Stored data entries:

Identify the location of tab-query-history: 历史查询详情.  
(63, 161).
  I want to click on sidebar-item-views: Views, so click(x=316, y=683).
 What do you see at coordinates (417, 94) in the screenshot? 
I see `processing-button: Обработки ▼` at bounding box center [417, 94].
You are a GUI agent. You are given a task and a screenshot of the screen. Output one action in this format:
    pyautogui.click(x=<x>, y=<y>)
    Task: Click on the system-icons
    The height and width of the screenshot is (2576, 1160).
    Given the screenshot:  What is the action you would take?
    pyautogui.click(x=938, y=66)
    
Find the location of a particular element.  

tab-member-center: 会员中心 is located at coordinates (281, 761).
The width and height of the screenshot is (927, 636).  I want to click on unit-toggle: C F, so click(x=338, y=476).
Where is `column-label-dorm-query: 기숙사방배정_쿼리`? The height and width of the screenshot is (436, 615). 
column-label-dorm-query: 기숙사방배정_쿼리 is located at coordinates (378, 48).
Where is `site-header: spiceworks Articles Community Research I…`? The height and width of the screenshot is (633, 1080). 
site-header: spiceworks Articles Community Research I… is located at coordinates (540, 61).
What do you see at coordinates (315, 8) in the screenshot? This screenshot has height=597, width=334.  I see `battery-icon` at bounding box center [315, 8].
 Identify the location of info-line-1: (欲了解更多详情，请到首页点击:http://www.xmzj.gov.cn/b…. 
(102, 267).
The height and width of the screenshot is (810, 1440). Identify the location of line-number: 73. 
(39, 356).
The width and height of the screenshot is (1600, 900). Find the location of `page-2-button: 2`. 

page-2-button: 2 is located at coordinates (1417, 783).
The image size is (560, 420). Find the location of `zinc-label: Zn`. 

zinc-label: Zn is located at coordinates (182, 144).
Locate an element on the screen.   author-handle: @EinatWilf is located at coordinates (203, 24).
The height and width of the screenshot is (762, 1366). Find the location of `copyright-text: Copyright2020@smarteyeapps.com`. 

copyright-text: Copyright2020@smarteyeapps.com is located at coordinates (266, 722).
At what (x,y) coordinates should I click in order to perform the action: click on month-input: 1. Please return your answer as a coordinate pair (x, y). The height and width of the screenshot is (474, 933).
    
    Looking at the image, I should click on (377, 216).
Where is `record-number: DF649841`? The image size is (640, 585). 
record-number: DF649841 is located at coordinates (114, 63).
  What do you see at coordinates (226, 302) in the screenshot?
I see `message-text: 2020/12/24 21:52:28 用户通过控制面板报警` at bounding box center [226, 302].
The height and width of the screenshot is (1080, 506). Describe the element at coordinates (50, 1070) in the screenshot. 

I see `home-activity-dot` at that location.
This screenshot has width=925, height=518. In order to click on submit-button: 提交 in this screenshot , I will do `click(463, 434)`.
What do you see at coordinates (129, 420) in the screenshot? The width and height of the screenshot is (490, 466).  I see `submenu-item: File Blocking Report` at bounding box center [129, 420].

PROBLEM TO SOLVE:
Format every line of the material above as a JSON list of strings, one string per line, with blank lines omitted.

RESPONSE FOR THIS EXERCISE:
[
  "Identify the location of tab-query-history: 历史查询详情.  ",
  "(63, 161).",
  "  I want to click on sidebar-item-views: Views, so click(x=316, y=683).",
  " What do you see at coordinates (417, 94) in the screenshot? ",
  "I see `processing-button: Обработки ▼` at bounding box center [417, 94].",
  "You are a GUI agent. You are given a task and a screenshot of the screen. Output one action in this format:",
  "    pyautogui.click(x=<x>, y=<y>)",
  "    Task: Click on the system-icons",
  "    The height and width of the screenshot is (2576, 1160).",
  "    Given the screenshot:  What is the action you would take?",
  "    pyautogui.click(x=938, y=66)",
  "Find the location of a particular element.  ",
  "tab-member-center: 会员中心 is located at coordinates (281, 761).",
  "The width and height of the screenshot is (927, 636).  I want to click on unit-toggle: C F, so click(x=338, y=476).",
  "Where is `column-label-dorm-query: 기숙사방배정_쿼리`? The height and width of the screenshot is (436, 615). ",
  "column-label-dorm-query: 기숙사방배정_쿼리 is located at coordinates (378, 48).",
  "Where is `site-header: spiceworks Articles Community Research I…`? The height and width of the screenshot is (633, 1080). ",
  "site-header: spiceworks Articles Community Research I… is located at coordinates (540, 61).",
  "What do you see at coordinates (315, 8) in the screenshot? This screenshot has height=597, width=334.  I see `battery-icon` at bounding box center [315, 8].",
  " Identify the location of info-line-1: (欲了解更多详情，请到首页点击:http://www.xmzj.gov.cn/b…. ",
  "(102, 267).",
  "The height and width of the screenshot is (810, 1440). Identify the location of line-number: 73. ",
  "(39, 356).",
  "The width and height of the screenshot is (1600, 900). Find the location of `page-2-button: 2`. ",
  "page-2-button: 2 is located at coordinates (1417, 783).",
  "The image size is (560, 420). Find the location of `zinc-label: Zn`. ",
  "zinc-label: Zn is located at coordinates (182, 144).",
  "Locate an element on the screen.   author-handle: @EinatWilf is located at coordinates (203, 24).",
  "The height and width of the screenshot is (762, 1366). Find the location of `copyright-text: Copyright2020@smarteyeapps.com`. ",
  "copyright-text: Copyright2020@smarteyeapps.com is located at coordinates (266, 722).",
  "At what (x,y) coordinates should I click in order to perform the action: click on month-input: 1. Please return your answer as a coordinate pair (x, y). The height and width of the screenshot is (474, 933).",
  "    Looking at the image, I should click on (377, 216).",
  "Where is `record-number: DF649841`? The image size is (640, 585). ",
  "record-number: DF649841 is located at coordinates (114, 63).",
  "  What do you see at coordinates (226, 302) in the screenshot?",
  "I see `message-text: 2020/12/24 21:52:28 用户通过控制面板报警` at bounding box center [226, 302].",
  "The height and width of the screenshot is (1080, 506). Describe the element at coordinates (50, 1070) in the screenshot. ",
  "I see `home-activity-dot` at that location.",
  "This screenshot has width=925, height=518. In order to click on submit-button: 提交 in this screenshot , I will do `click(463, 434)`.",
  "What do you see at coordinates (129, 420) in the screenshot? The width and height of the screenshot is (490, 466).  I see `submenu-item: File Blocking Report` at bounding box center [129, 420]."
]